**BLOQUE DE TEXTO:**
:::::

Algo similar ocurre en el caso de las investigaciones acerca de con quién estuvo, dónde y haciendo qué. Hay muchos momentos en que los adolescentes o los jóvenes gustan estar sin que ningún adulto los esté controlando y eso no implica que estén haciendo algo inconveniente. Por otra parte, la elección de amigos pasa, muchas veces, por criterios que son incomprensibles para los adultos. Y no necesariamente se trata de "malos chicos".

En realidad, los datos más confiables acerca del modo en que los hijos se asoman a la vida provienen de las más comunes escenas de la vida cotidiana. Y no pueden ser analizados sin incluir a los padres y al propio ambiente familiar. Veamos.

Si hay un clima en la familia en el que es fácil la conversación acerca de los sentimientos, de lo que a cada uno le va pasando en la vida, de los problemas que las personas debemos enfrentar en nuestro tránsito por las etapas vitales; si alguien, cualquiera, niño o adulto, puede decir: "me siento triste" o "no sé qué hacer con este problema" por ejemplo, estará abierto un ancho espacio para la intimidad compartida, para la mutua confianza, para la mirada limpia, para el poder pedir y dar ayuda.

:::::

**OBJETIVO A:** Resume en dos oraciones el texto sobre los adolescentes y el ambiente familiar.
El texto y los registros provienen de fuentes distintas.

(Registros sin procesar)
:::::

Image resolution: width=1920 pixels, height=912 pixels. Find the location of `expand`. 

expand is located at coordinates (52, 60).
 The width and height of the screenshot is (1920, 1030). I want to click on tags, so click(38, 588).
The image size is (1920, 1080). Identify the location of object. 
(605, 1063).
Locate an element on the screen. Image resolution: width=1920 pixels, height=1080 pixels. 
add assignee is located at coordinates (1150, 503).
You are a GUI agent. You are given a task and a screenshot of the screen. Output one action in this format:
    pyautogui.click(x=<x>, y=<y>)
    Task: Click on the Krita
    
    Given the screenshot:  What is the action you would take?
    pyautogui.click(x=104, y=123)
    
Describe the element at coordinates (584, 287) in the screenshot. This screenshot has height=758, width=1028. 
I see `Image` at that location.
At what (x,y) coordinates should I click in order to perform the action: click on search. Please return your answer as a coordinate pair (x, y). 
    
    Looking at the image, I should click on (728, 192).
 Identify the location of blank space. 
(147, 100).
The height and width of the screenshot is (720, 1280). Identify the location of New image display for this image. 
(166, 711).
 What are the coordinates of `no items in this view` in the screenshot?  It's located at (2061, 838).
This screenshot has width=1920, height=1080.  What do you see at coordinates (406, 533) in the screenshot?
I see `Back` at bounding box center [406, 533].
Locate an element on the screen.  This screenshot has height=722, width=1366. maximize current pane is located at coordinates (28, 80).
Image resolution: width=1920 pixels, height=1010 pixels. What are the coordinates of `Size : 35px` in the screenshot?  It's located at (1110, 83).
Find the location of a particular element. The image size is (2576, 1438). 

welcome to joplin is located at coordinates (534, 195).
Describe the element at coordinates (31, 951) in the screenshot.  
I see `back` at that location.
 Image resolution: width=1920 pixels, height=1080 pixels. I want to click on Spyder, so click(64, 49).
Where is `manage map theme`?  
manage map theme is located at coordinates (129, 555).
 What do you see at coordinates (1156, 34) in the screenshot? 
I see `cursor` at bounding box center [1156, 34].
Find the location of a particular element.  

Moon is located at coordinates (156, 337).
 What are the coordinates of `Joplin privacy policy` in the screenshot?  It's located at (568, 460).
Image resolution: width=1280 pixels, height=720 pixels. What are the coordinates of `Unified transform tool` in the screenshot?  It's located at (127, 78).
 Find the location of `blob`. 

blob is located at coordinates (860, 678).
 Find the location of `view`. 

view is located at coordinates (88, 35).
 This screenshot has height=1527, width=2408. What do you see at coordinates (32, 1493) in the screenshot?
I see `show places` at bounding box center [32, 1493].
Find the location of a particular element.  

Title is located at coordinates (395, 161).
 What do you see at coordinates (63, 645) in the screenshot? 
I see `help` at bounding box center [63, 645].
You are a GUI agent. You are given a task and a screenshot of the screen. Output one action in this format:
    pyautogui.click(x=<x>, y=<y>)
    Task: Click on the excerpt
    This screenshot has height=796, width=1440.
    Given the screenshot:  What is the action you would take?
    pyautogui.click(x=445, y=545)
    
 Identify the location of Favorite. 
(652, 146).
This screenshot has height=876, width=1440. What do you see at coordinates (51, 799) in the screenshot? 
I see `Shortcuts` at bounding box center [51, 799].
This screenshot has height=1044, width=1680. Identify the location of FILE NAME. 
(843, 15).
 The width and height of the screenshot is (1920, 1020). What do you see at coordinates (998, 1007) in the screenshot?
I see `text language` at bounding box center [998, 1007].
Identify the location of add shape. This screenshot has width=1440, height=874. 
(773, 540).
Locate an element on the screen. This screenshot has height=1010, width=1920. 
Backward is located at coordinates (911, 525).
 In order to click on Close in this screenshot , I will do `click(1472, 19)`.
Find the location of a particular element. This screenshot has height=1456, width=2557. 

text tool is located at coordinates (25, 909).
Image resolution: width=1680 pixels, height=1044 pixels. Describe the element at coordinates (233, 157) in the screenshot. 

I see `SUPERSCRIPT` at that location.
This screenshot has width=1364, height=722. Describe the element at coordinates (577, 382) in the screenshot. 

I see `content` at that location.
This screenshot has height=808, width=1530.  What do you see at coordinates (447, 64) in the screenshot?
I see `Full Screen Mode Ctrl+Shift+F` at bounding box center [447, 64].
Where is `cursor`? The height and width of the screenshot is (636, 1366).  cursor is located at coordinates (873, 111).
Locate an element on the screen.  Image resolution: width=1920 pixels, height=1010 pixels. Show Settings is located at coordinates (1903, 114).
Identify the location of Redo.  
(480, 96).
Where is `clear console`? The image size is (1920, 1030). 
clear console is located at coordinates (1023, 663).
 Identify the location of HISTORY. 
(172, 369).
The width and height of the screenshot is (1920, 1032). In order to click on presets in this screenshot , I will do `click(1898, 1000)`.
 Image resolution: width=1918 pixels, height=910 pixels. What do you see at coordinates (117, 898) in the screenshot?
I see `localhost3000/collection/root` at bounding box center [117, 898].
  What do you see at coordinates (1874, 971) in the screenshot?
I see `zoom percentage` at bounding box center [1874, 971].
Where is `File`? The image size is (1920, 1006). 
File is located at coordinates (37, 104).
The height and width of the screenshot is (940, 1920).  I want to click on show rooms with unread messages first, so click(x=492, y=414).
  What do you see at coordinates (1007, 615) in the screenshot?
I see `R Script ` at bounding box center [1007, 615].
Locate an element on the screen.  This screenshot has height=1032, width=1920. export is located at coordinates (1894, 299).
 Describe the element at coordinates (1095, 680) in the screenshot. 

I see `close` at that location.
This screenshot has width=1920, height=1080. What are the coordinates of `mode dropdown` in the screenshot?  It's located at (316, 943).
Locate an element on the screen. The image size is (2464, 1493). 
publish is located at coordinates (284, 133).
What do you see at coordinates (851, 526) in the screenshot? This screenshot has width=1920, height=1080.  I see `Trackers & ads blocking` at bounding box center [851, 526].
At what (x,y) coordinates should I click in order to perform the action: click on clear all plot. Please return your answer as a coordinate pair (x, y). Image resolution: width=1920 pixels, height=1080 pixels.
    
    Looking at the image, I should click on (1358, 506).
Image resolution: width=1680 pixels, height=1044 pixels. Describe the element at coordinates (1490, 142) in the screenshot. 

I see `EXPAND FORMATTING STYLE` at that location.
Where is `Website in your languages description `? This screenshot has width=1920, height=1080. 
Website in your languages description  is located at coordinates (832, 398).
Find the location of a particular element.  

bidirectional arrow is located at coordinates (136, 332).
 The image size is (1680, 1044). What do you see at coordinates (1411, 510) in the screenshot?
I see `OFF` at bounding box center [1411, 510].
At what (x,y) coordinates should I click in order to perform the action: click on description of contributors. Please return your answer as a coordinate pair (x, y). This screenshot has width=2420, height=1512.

:::::

**OBJETIVO B:** Copia sin cambios todo lo que va desde el comienzo de los registros hasta la línea que contiene "at (2061, 838).", con ambos extremos incluidos.

**RESULTADO ESPERADO A:** Los adolescentes y jóvenes a menudo prefieren estar sin control adulto y eligen amigos con criterios que los adultos no comprenden, sin que eso signifique que hagan algo inconveniente. Los datos más confiables sobre cómo los hijos se asoman a la vida provienen de la vida cotidiana y no pueden analizarse sin incluir a los padres y al ambiente familiar; un clima en el que se puede hablar de sentimientos y problemas abre espacio a la intimidad compartida, la confianza mutua y la posibilidad de pedir y dar ayuda.

**RESULTADO ESPERADO B:**
Image resolution: width=1920 pixels, height=912 pixels. Find the location of `expand`. 

expand is located at coordinates (52, 60).
 The width and height of the screenshot is (1920, 1030). I want to click on tags, so click(38, 588).
The image size is (1920, 1080). Identify the location of object. 
(605, 1063).
Locate an element on the screen. Image resolution: width=1920 pixels, height=1080 pixels. 
add assignee is located at coordinates (1150, 503).
You are a GUI agent. You are given a task and a screenshot of the screen. Output one action in this format:
    pyautogui.click(x=<x>, y=<y>)
    Task: Click on the Krita
    
    Given the screenshot:  What is the action you would take?
    pyautogui.click(x=104, y=123)
    
Describe the element at coordinates (584, 287) in the screenshot. This screenshot has height=758, width=1028. 
I see `Image` at that location.
At what (x,y) coordinates should I click in order to perform the action: click on search. Please return your answer as a coordinate pair (x, y). 
    
    Looking at the image, I should click on (728, 192).
 Identify the location of blank space. 
(147, 100).
The height and width of the screenshot is (720, 1280). Identify the location of New image display for this image. 
(166, 711).
 What are the coordinates of `no items in this view` in the screenshot?  It's located at (2061, 838).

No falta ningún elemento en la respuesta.